В то время охотоведы не оставили без внимания подобного рода антиохотничью деятельность, они же пытались показать, почему эта деятельность противоречит утвердившейся среди специалистов-биологов динамической концепции охраны природы, согласно которой рациональная эксплуатация ресурсов диких животных - одна из лучших форм их охраны. В своих откликах на антиохотничью пропаганду охотоведы подчеркивали, что призывы к всемерному ограничению и запрету охоты, любым другим способам консервации природы направлены на пассивное созерцание, а не на активные работы по увеличению ресурсов охотничьих животных. И не только потому, что при неумных запретах или стеснениях охоты лучше живется волкам и разным вредным животным, но и потому, что так порождается и защищается бесхозяйственность и безответственность в охотничьей отрасли, приводящие к бесцельным потерям значительного количества природных ресурсов.

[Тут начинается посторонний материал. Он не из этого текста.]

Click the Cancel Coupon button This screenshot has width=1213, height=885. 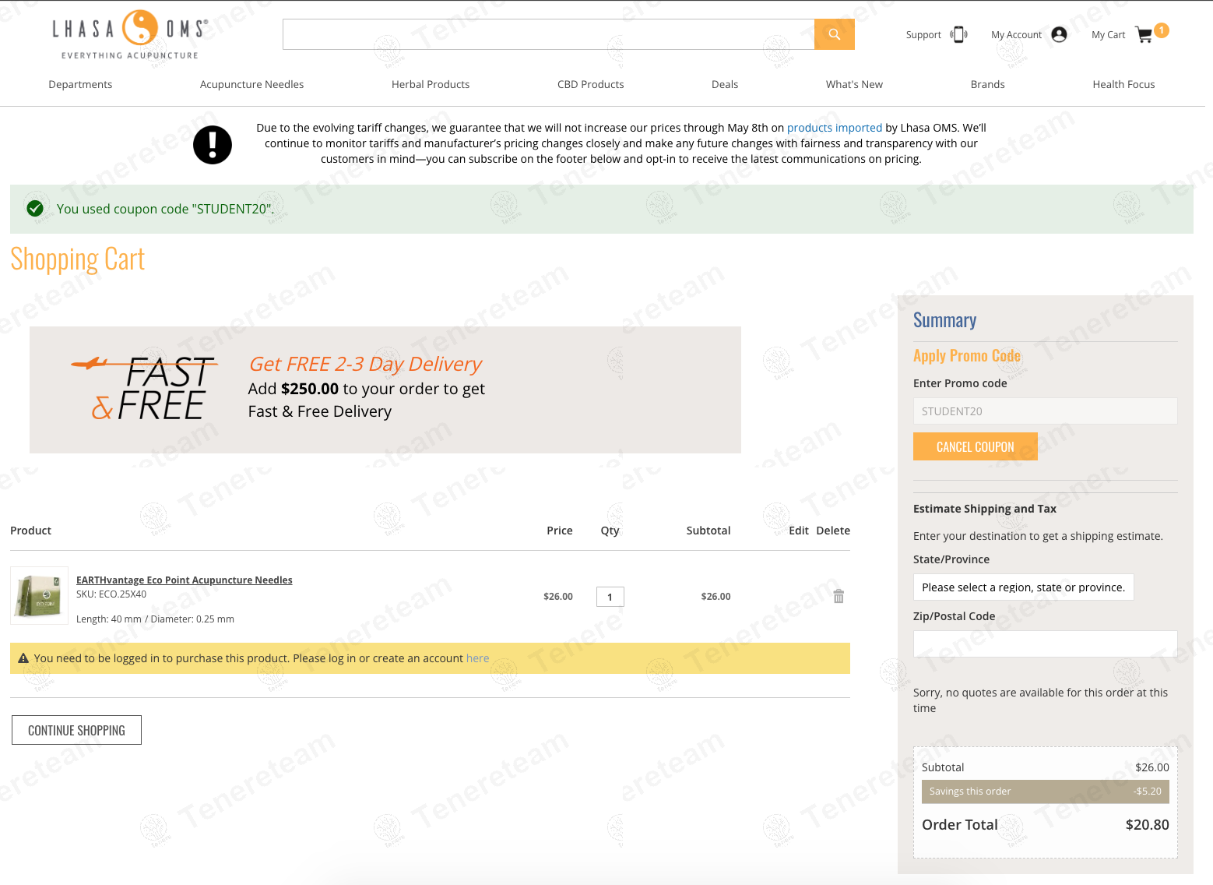(975, 446)
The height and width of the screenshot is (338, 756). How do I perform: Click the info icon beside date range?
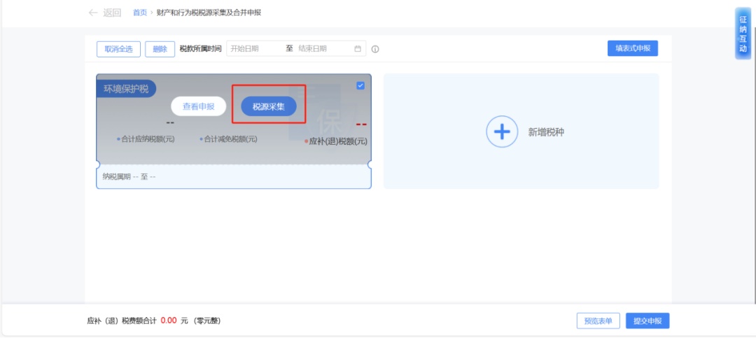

Однако при всей убедительности аргументов специалистов, профессионально связанных с охотничьим делом, убедительно раскрывавших сущность охоты как необходимого компонента охраны природы, средства массовой информации оставались к ним глухи. В то же время куда больший простор получали новоявленные дискредитаторы охоты. Так, "Комсомольская правда" в 1976 г. после серии заметок с мелкими наскоками на охотников предоставила слово Г. Стадницкому, который в статье "Лес и лось", опубликованной в номере за 16 сентября, следующим образом обрисовал тех тружеников, которые имеют возможность уделять время охоте. "Вот они, вооруженные до зубов, становятся в линию, а навстречу им с гиканьем и воем несутся другие люди, тоже вооруженные - гонят затравленного, ничего не понимающего зверя. Уйти ему некуда, кроме как прямо на ружье. Резкий хлопок и все..."
В том же 1976 г. в октябрьской передаче по Центральному телевидению впервые против охоты публично высказался знатный полевод, почетный академик ВАСХНИЛ Т. С. Мальцев. Тогда он посетовал только на то, что вот-де химической обработкой полей всякую живность убивают, а то, что остается живого, охотники у нас добивают. Поэтому, мол, поля теперь без перепелов, а это напрочь лишает полного жизненного счастья прирожденных хлеборобов. Вторично этот, широко известный в стране человек с той же целью использовал "голубой экран" в декабре 1980 г. в специальной передаче "Человек и природа", основными участниками которой были преподаватели Института общественных наук. Рассудив, что охота в современных условиях "государственное преступление", он ратовал за необходимость разоружения слишком технически оснащенного советского охотника. Спустя три года Т. С. Мальцев в оригинальной книге "О земле-кормилице", осветившей диалог-размышление с ним члена Центрального совета Всероссийского общества охраны природы писателя Б. С. Рябинина, заявил: у нас все, оказывается, можно перебить, переловить, а поэтому "...сладить с охотниками - единственный способ разоружить их. Не взирая на лица, на заслуги, всех надо разоружить".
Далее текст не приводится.